Turkmen A, Altan A, Turgut N, Vatansever S, Gokkaya S
Okmeydani Education and Research Hospital, Department of Anaesthesiology and Reanimation, Istanbul, Turkey.
Eur J Anaesthesiol. 2006 Apr;23(4):300-4. doi: 10.1017/S0265021506000081. Epub 2006 Jan 27.
The primary objective of sedation in the critically ill patient is to achieve security and comfort. The routine use of standardized and validated sedation scales and monitors are needed. The Richmond agitation sedation scale has been used but some patients cannot be evaluated with subjective assessment tools such as the Richmond agitation sedation scale because they lack motor responsiveness due to therapeutic paralysis or because they are receiving deep sedation. We aimed to assess the correlation of bispectral index with Richmond agitation sedation scale during dexmedetomidine sedation and evaluate the use of the bispectral index in monitoring the levels of sedation in intensive care patients.
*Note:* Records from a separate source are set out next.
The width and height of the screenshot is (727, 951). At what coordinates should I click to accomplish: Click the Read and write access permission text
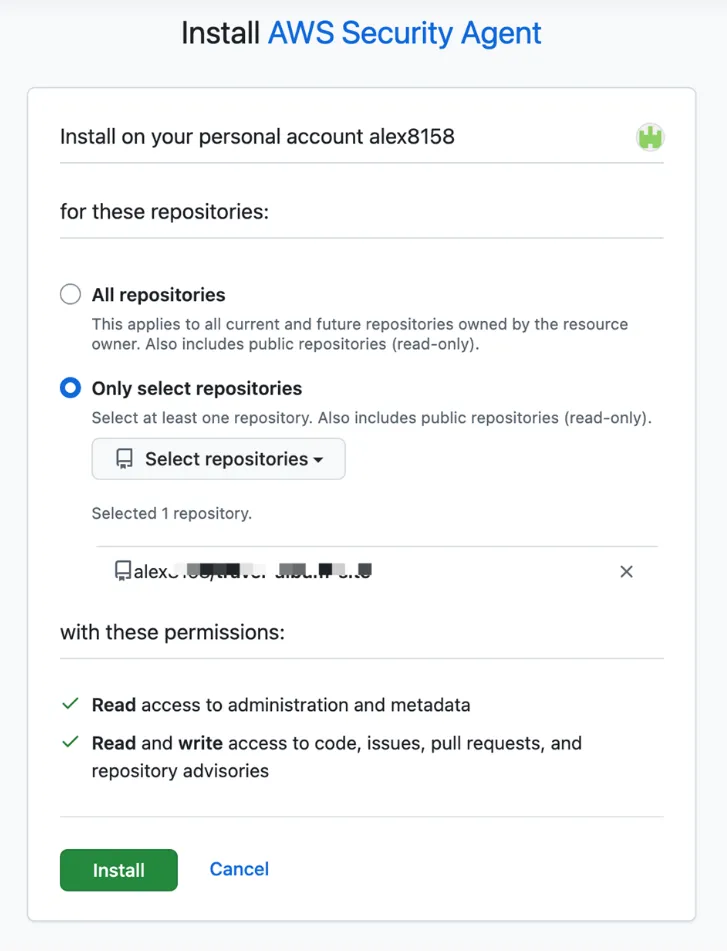pyautogui.click(x=337, y=756)
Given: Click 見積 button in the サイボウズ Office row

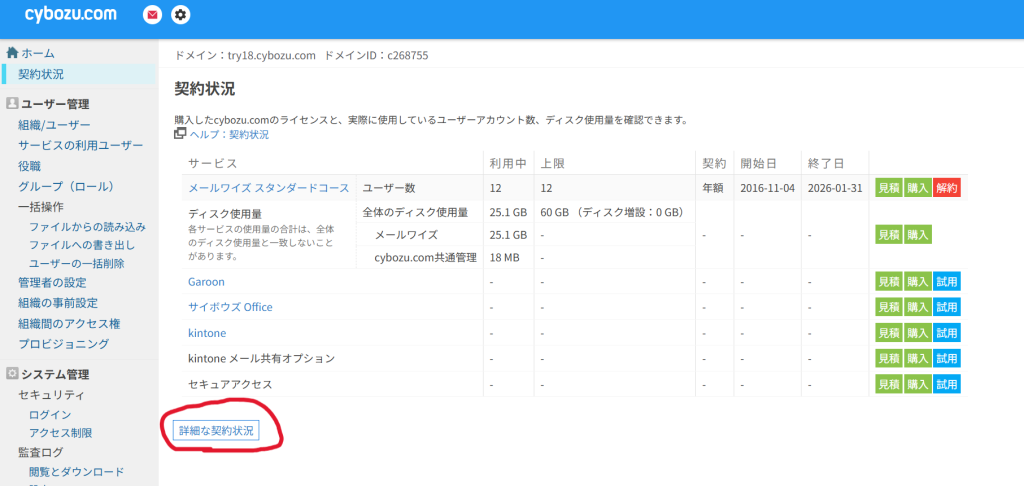Looking at the screenshot, I should point(888,307).
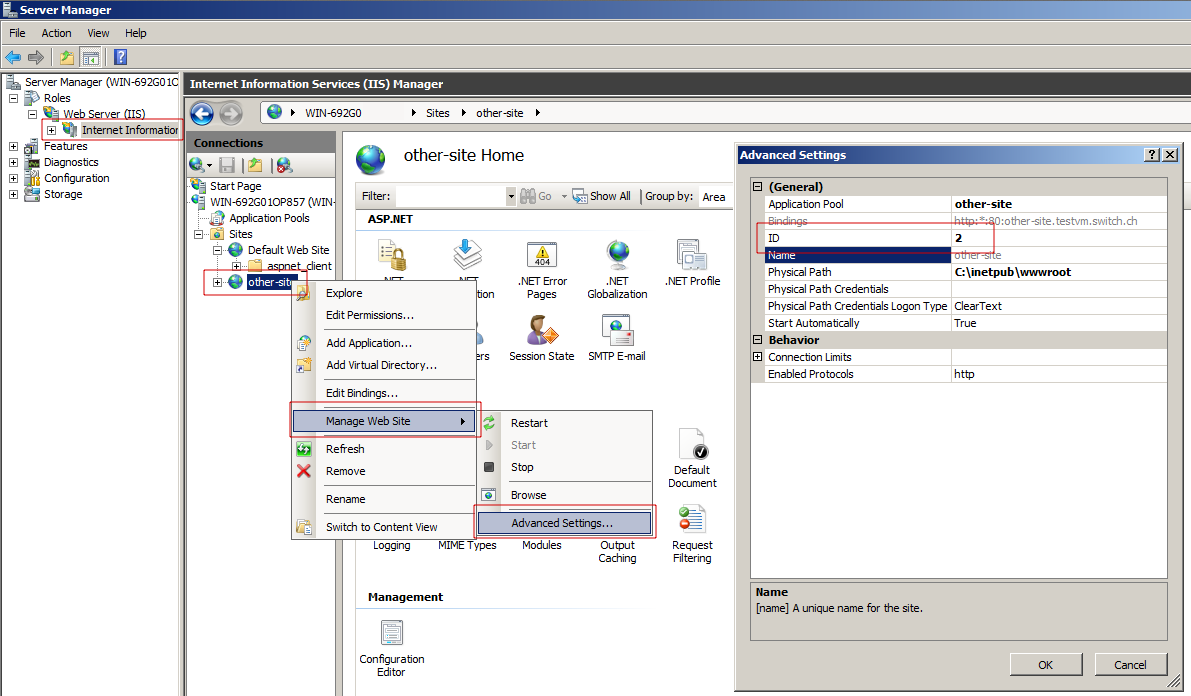The image size is (1191, 696).
Task: Collapse the Behavior section
Action: [758, 340]
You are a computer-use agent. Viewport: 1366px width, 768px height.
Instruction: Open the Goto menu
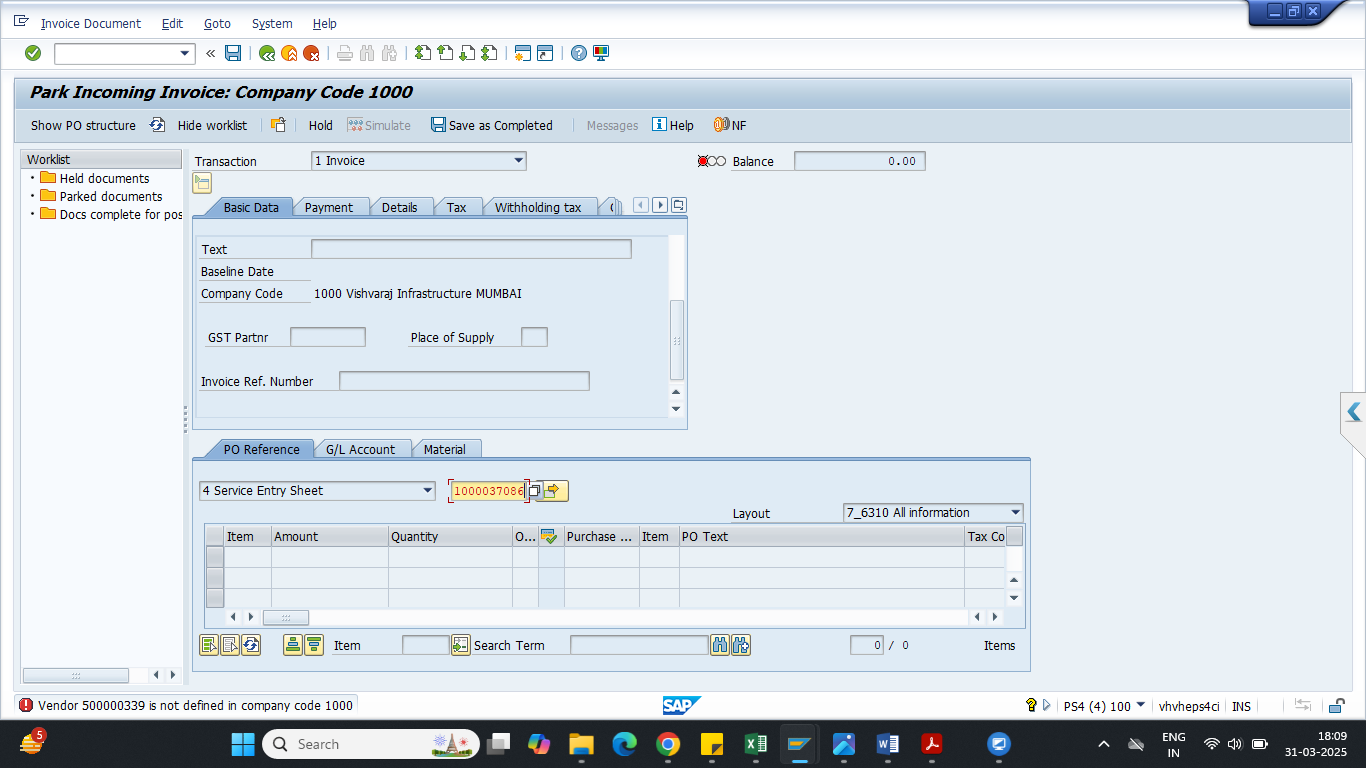217,23
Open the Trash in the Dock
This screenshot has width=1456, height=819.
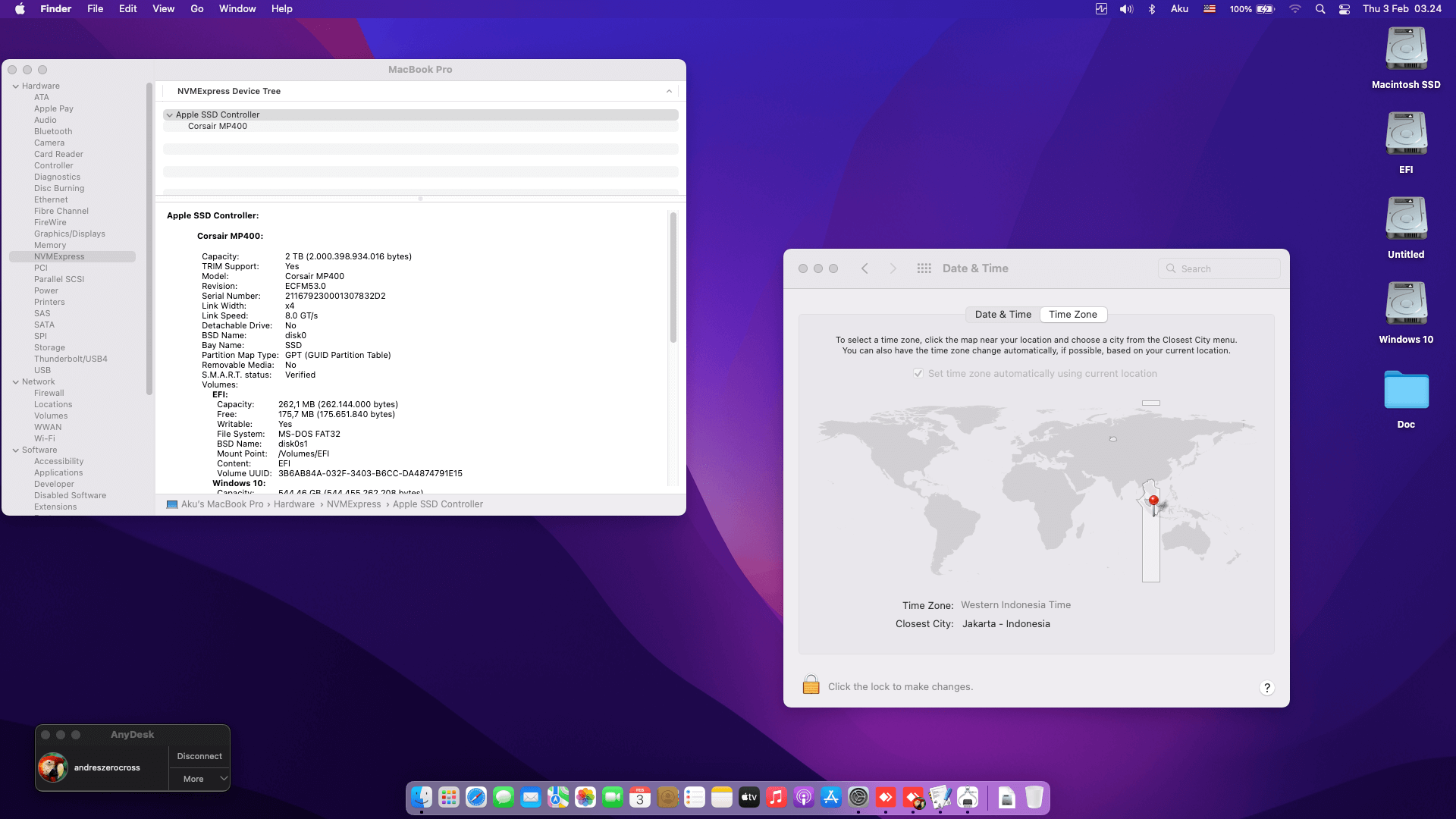(x=1034, y=798)
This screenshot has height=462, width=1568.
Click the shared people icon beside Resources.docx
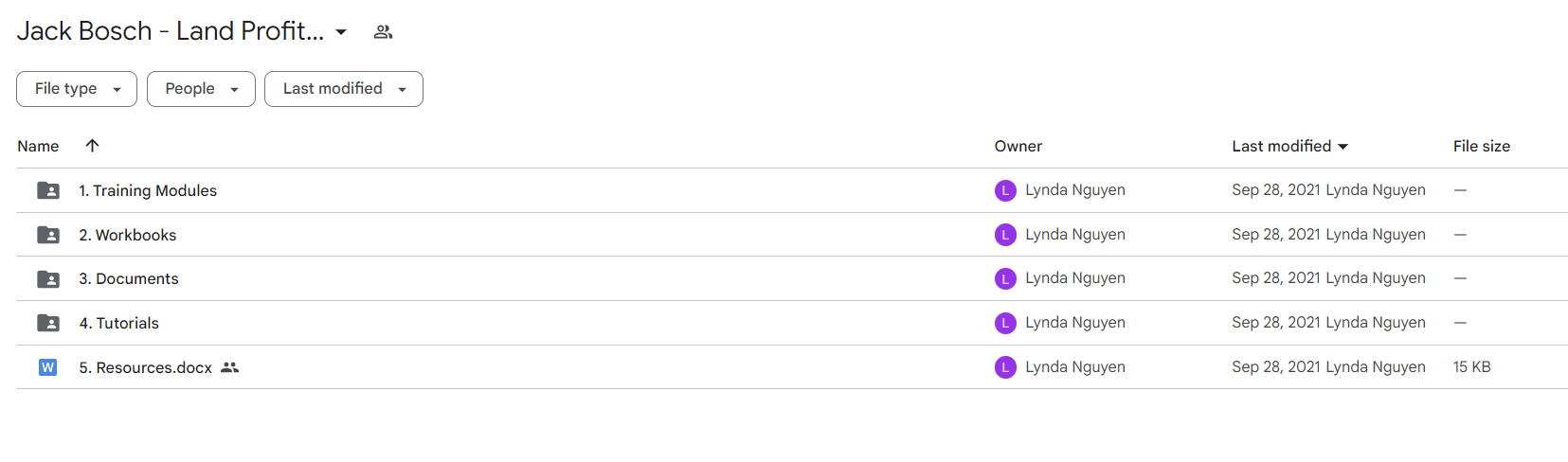(229, 367)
This was a single centre, prospective, clinical study. Eleven mechanically-ventilated critically ill patients, aged 17-82 (50.09 +/- 17.76; mean +/- SD) yr, 3 males and 8 females, APACHE II score 12.63 +/- 3.90, SOFA score 3.27 +/- 1.73 were enrolled in the study. Patients received a dexmedetomidine infusion of 1 microg kg-1 over 10 min followed by a maintenance infusion of 0.5 microg kg-1 h-1 for 8 h. Sedation was assessed using the Richmond agitation sedation scale and bispectral index monitoring. Heart rate, blood pressure, respiratory rate and SPO2 were monitored. Wilcoxon signed rank sum test and Spearman's rank correlation analysis were used for statistical analysis.
The variation of Richmond agitation sedation scale score was between 0.9 and -1.7 bispectral index varied from 65 to 75. Significant correlations between Richmond agitation sedation scale and bispectral index values were found in this study. (r = 0.900; P = 0.0001)
Richmond agitation sedation scale levels significantly correlated with bispectral index values during dexmedetomidine sedation in critically ill patients requiring mechanical ventilation in the intensive care unit.
危重症患者镇静的主要目标是实现安全与舒适。需要常规使用标准化且经过验证的镇静评分量表和监测仪。里士满躁动镇静量表已被使用,但一些患者无法使用诸如里士满躁动镇静量表等主观评估工具进行评估,因为他们因治疗性麻痹而缺乏运动反应能力,或者因为他们正在接受深度镇静。我们旨在评估右美托咪定镇静期间脑电双频指数与里士满躁动镇静量表的相关性,并评估脑电双频指数在监测重症监护患者镇静水平中的应用。
这是一项单中心、前瞻性临床研究。纳入了11例机械通气的危重症患者,年龄17 - 82(50.09±17.76;均值±标准差)岁,男性3例,女性8例,急性生理与慢性健康状况评分系统II(APACHE II)评分为12.63±3.90,序贯器官衰竭评估(SOFA)评分为3.27±1.73。患者在10分钟内接受1μg/kg的右美托咪定静脉输注,随后以0.5μg/kg·h - 1的维持输注量持续8小时。使用里士满躁动镇静量表和脑电双频指数监测进行镇静评估。监测心率、血压、呼吸频率和血氧饱和度。采用Wilcoxon符号秩和检验和Spearman秩相关分析进行统计分析。
里士满躁动镇静量表评分的变化范围为0.9至 - 1.7,脑电双频指数在65至75之间变化。本研究发现里士满躁动镇静量表与脑电双频指数值之间存在显著相关性。(r = 0.900;P = 0.0001)
在重症监护病房需要机械通气的危重症患者中,右美托咪定镇静期间里士满躁动镇静量表水平与脑电双频指数值显著相关。